Given this dataframe
and word_index
dictionary:
import pandas as pd
df = pd.DataFrame(data={'text_ids': [
[1, 2, 3, 2, 7, 2, 8, 2, 0],
[1, 2, 4, 2, 7, 2, 8, 2, 0],
[1, 2, 5, 2, 6, 2, 8, 2, 0],
[1, 2, 9, 2, 6, 2, 10, 2, 11, 2, 8, 0]
]})
word_index = {0: '<eos>', 1: '<sos>', 2: '/s', 3: 'he', 4: 'she', 5:'they', 6:'love', 7:'loves', 8: 'cats', 9: 'we', 10: 'talking', 11: 'about', 12: '<pad>'}
How can I map each sequence in text_ids
to its corresponding value(s) in word_index
, while making sure that \s
really creates spaces in each string? Also, I need to add <pad>
tokens to each string that has a length smaller than the largest integer sequence.
Expected output:
text_ids text
0 [1, 2, 3, 2, 7, 2, 8, 2, 0] <sos> he loves cats <eos><pad><pad><pad>
1 [1, 2, 4, 2, 7, 2, 8, 2, 0] <sos> she loves cats <eos><pad><pad><pad>
2 [1, 2, 5, 2, 6, 2, 8, 2, 0] <sos> they love cats <eos><pad><pad><pad>
3 [1, 2, 9, 2, 6, 2, 10, 2, 11, 2, 8, 0] <sos> we love talking about cats <eos>
You could use map
to assign the values from your dictionary. Ensure to first replace '\s'
with ' '
.
Then reshape your dataframe to wide format with pivot
to ensure the same number of items and fillna
the missing spots with "<pad>"
.
Finally aggregate to a string with apply
and join
to the original dataframe:
word_index[2] = ' '
df2 = df['text_ids'].explode().map(word_index).reset_index()
df.join(
df2.assign(col=df2.groupby('index').cumcount())

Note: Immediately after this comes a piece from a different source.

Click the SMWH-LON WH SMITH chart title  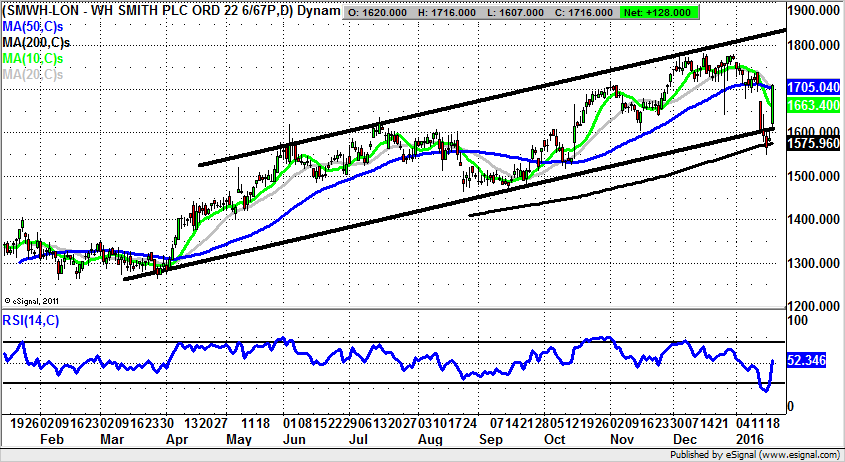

.pivot('col', 'index', 'text_ids')
.fillna('<pad>')
.apply(''.join)
.rename('text')
)
output:
text_ids text
0 [1, 2, 3, 2, 7, 2, 8, 2, 0] <sos> he loves cats <eos><pad><pad><pad>
1 [1, 2, 4, 2, 7, 2, 8, 2, 0] <sos> she loves cats <eos><pad><pad><pad>
2 [1, 2, 5, 2, 6, 2, 8, 2, 0] <sos> they love cats <eos><pad><pad><pad>
3 [1, 2, 9, 2, 6, 2, 10, 2, 11, 2, 8, 0] <sos> we love talking about cats<eos>
Another option using apply
:
word_index[2] = ' '
# padding values
l = df['text_ids'].str.len()
pad = (l.max()-l).mul(pd.Series(['<pre>']*len(l)))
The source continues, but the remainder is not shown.